Nem todas as joias nasceram para brilhar. Algumas foram criadas para guardar memórias, simbolizar afeto ou marcar a ausência de alguém querido. Ao longo dos séculos, o cabelo humano foi utilizado na conceção de medalhões, pulseiras e outros objetos de joalharia que atravessaram gerações e chegaram às coleções da realeza portuguesa.
É a partir deste lado mais íntimo e inesperado da joalharia que o Museu Tesouro Real prepara a sua programação de abril. Em destaque está a palestra “Fios de memória: Joias sentimentais na coleção do Museu do Tesouro Real”, que decorre a 26 de abril, às 15h00. Conduzida pela investigadora Inês Gaspar Silva, a sessão promete revelar histórias surpreendentes destas peças carregadas de significado emocional e cultural.
Mas a programação do museu vai muito além do cabelo transformado em joia. A 3 de abril, a visita encenada “O Ourives do Rei e a Sra. Marquesa Maria de Sousa” transporta os visitantes para os bastidores da corte portuguesa, revelando segredos, episódios históricos e curiosidades da vida real.

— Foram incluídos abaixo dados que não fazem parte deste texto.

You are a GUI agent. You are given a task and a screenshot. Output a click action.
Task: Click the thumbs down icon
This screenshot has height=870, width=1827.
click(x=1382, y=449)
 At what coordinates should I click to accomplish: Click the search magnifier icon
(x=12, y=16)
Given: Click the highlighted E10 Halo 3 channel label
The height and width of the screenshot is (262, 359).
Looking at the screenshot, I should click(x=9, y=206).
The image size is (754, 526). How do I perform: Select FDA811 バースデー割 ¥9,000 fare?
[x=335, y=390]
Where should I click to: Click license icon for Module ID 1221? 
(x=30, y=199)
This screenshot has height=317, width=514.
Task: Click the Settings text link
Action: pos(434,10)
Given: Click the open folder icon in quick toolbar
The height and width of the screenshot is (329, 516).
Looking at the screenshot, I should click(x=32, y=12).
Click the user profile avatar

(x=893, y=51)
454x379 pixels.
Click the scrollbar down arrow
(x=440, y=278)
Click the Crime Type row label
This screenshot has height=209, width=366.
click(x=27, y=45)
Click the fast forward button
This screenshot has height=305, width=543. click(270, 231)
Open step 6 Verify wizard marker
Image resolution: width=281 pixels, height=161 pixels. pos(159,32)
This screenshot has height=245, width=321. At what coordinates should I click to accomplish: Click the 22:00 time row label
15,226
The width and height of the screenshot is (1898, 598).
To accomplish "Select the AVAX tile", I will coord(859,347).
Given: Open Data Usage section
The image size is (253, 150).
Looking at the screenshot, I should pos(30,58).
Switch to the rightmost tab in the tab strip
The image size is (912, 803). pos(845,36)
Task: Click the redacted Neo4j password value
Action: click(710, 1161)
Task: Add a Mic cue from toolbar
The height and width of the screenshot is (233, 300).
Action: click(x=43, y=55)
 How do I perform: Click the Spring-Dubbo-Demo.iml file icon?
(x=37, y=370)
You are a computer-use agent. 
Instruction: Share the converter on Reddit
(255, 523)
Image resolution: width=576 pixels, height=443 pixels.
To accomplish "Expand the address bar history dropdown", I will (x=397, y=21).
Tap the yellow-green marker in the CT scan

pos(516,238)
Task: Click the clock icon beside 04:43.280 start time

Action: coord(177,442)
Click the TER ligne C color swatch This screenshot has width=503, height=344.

Entre 4 e 5 de abril, a visita temática “Plantas Bíblicas no Tesouro Real” explora a simbologia religiosa e o poder associados a elementos naturais presentes em algumas peças. A 11 de abril, a masterclass “Pedras Preciosas nas Joias da Coroa Portuguesa”, conduzida por Rui Galopim de Carvalho, detalha o estudo das gemas e partilha histórias menos conhecidas de peças emblemáticas da coleção.
Para as famílias, a 19 de abril, o museu promove a visita-oficina “Tesouros da Mesa: Sabores Reais”, que combina história, natureza e atividades criativas inspiradas nos jardins do Palácio, explorando a ligação entre alimentos, tradição e a vida na corte.